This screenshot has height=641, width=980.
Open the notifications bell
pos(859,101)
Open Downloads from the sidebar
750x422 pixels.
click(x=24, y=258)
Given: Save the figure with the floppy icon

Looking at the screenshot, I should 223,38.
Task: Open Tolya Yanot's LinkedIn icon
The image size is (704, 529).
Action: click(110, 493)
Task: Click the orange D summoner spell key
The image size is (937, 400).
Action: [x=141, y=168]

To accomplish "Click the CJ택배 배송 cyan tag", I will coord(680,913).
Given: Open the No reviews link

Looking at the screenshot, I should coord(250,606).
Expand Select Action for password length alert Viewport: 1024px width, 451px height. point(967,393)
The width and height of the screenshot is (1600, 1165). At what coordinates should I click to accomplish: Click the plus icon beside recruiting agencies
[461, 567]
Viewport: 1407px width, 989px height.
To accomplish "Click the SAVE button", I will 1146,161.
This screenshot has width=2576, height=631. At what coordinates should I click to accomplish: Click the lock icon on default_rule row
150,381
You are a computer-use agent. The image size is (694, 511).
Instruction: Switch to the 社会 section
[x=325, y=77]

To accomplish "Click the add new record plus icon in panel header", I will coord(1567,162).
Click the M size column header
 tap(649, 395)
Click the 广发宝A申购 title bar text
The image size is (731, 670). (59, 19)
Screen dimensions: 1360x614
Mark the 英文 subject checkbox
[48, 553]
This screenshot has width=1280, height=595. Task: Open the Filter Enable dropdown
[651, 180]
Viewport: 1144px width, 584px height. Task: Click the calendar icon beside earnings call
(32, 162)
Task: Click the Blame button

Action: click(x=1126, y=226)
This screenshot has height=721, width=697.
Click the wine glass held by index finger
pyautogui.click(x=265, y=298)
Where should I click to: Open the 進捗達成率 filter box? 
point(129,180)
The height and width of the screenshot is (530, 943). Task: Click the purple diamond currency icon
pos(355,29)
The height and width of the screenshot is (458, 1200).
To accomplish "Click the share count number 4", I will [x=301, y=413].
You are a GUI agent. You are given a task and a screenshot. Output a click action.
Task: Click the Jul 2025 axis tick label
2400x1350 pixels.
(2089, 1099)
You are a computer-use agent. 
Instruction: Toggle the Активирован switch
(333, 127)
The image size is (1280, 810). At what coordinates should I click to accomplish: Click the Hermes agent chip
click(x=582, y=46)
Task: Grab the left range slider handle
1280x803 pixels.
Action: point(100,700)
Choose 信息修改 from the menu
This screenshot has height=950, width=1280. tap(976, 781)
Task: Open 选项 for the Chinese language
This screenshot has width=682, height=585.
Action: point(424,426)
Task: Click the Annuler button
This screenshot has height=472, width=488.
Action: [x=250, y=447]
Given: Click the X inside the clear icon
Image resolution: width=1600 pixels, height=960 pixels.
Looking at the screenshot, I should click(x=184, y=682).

____________________

WORK ORDER
Wherever the string "will" appears in the data above, copy the line it sits in.

WRITTEN RESPONSE
To accomplish "Click the CJ택배 배송 cyan tag", I will coord(680,913).
To accomplish "Click the SAVE button", I will 1146,161.
To accomplish "Click the add new record plus icon in panel header", I will coord(1567,162).
To accomplish "Click the share count number 4", I will [x=301, y=413].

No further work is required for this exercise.